PGY-2 Oncology Pharmacy Resident Dana-Farber Cancer Center Brookline, Massachusetts, United States
Poster Abstract:
Background: Venetoclax (VEN), combined with a hypomethylating agent (HMA) like azacitidine or decitabine, demonstrates high rates of complete remission for unfit patients with newly diagnosed acute myeloid leukemia (AML), and is the current standard of care for treatment in this patient population. However, tolerability to this regimen varies, and many patients experience delays in subsequent treatment cycles due to hematologic toxicity, necessitating shortened days of VEN administration and extended cycle lengths. AML is increasingly being characterized by distinct molecular subtypes such as secondary ontogeny in addition to TP53 mutations, and there is interest in differences in outcomes resulting from these molecular differences. Prior studies report shorter durations of HMA+VEN lead to similar efficacy with reduced toxicities. However, it is unknown if patients with distinct molecular subtypes tolerate HMA+VEN differently and if this affects treatment outcomes. Therefore, there is a clear need to investigate if these distinct molecular subtypes lead to delayed treatment and worse outcomes.
Objectives: This study aims to determine whether secondary ontogeny mutations affect HMA+VEN cycle length and days of venetoclax administered within each cycle.
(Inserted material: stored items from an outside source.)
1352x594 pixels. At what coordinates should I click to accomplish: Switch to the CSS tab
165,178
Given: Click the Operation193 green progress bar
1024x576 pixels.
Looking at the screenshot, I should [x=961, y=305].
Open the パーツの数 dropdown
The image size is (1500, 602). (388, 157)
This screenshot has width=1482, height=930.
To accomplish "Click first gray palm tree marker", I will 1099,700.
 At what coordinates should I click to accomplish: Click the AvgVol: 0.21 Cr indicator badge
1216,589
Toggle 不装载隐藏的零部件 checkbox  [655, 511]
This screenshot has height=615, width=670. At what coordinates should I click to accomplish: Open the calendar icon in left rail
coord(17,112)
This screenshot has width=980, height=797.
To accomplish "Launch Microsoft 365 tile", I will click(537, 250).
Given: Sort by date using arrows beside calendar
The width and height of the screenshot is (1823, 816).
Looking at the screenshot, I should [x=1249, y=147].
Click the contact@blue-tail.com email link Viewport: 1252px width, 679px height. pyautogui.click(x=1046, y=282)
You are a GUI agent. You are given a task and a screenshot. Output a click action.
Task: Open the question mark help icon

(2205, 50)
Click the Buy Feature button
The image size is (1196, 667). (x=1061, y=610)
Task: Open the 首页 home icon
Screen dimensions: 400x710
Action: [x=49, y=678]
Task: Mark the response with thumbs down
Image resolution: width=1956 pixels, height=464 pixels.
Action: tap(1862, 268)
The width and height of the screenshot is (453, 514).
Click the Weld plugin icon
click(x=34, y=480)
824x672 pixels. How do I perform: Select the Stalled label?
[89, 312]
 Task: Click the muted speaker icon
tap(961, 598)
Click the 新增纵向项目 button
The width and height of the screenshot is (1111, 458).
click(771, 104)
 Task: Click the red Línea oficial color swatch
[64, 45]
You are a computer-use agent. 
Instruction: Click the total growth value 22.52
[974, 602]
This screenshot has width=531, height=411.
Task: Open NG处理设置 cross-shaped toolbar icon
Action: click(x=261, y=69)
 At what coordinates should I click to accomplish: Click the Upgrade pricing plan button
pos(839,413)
Methods: This is a single-center, retrospective, observational study including patients 18 years and older at Dana-Farber Cancer Center with newly diagnosed AML receiving at least one cycle of HMA+VEN and had genetic sequencing between March 1, 2016 – March 30, 2022. Patients were excluded if they did not achieve a morphological leukemia-free state or better response to treatment, or if the venetoclax duration could not be determined for at least one cycle. Primary endpoints include HMA+VEN treatment cycle length, days of VEN administration per cycle, and time to hematologic recovery per cycle. Secondary endpoints include proportion of patients proceeding to transplant, proportion of MRD negative disease, and relapse rate. Safety endpoints include composite hospitalizations, incidence of febrile neutropenia, and number of blood and platelet transfusions per cycle. Patients will be separated into three groups based on the presence of a TP53 mutation (“TP53 group”), presence of one or more secondary ontogeny mutations not including TP53 mutation (“secondary group”) and all other patients (“de novo group”). Descriptive statistics will be used to characterize primary, secondary, and safety endpoints. Inferential statistics will be used to compare endpoints between de novo, TP53, and secondary ontogeny groups. Results/Discussion/Conclusions forthcoming.